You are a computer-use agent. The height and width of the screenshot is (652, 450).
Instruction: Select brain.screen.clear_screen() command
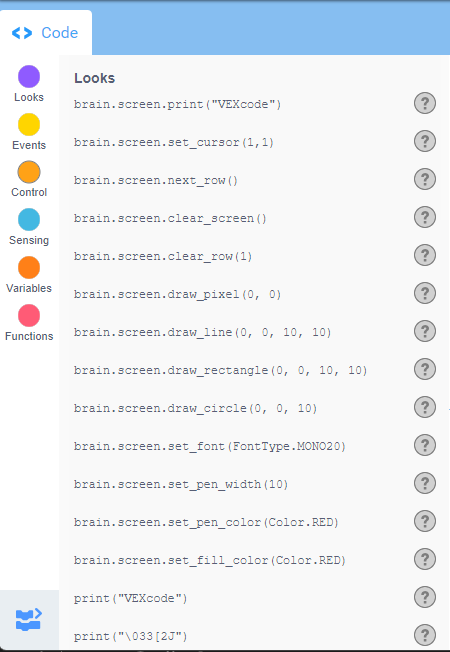tap(170, 219)
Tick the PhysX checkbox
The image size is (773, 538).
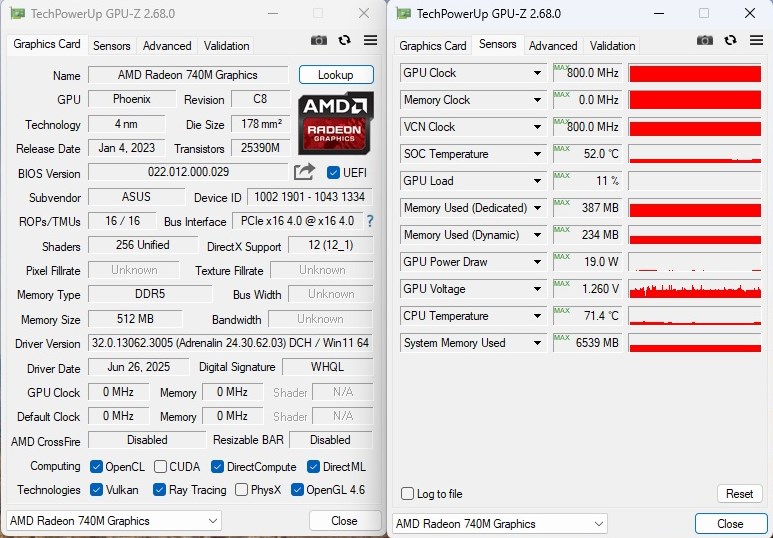point(242,490)
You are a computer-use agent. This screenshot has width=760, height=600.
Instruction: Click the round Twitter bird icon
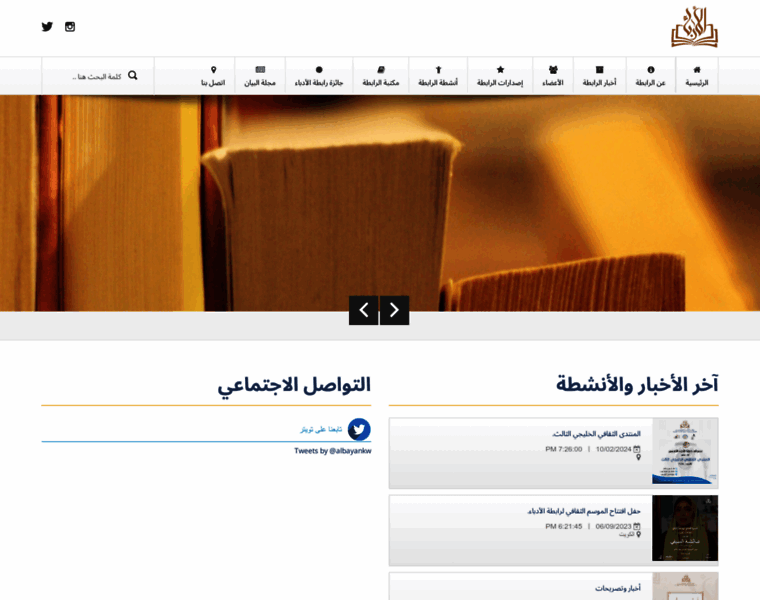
========================================
* [Instructions to follow] Emit an exact copy of the lines from the line bearing "Instruction: Select brain.screen.clear_screen()" through the last line above, inclusive, and leave the images out.

* [Answer for this exercise]
Instruction: Select brain.screen.clear_screen() command
tap(170, 219)
Tick the PhysX checkbox
The image size is (773, 538).
point(242,490)
You are a computer-use agent. This screenshot has width=760, height=600.
Instruction: Click the round Twitter bird icon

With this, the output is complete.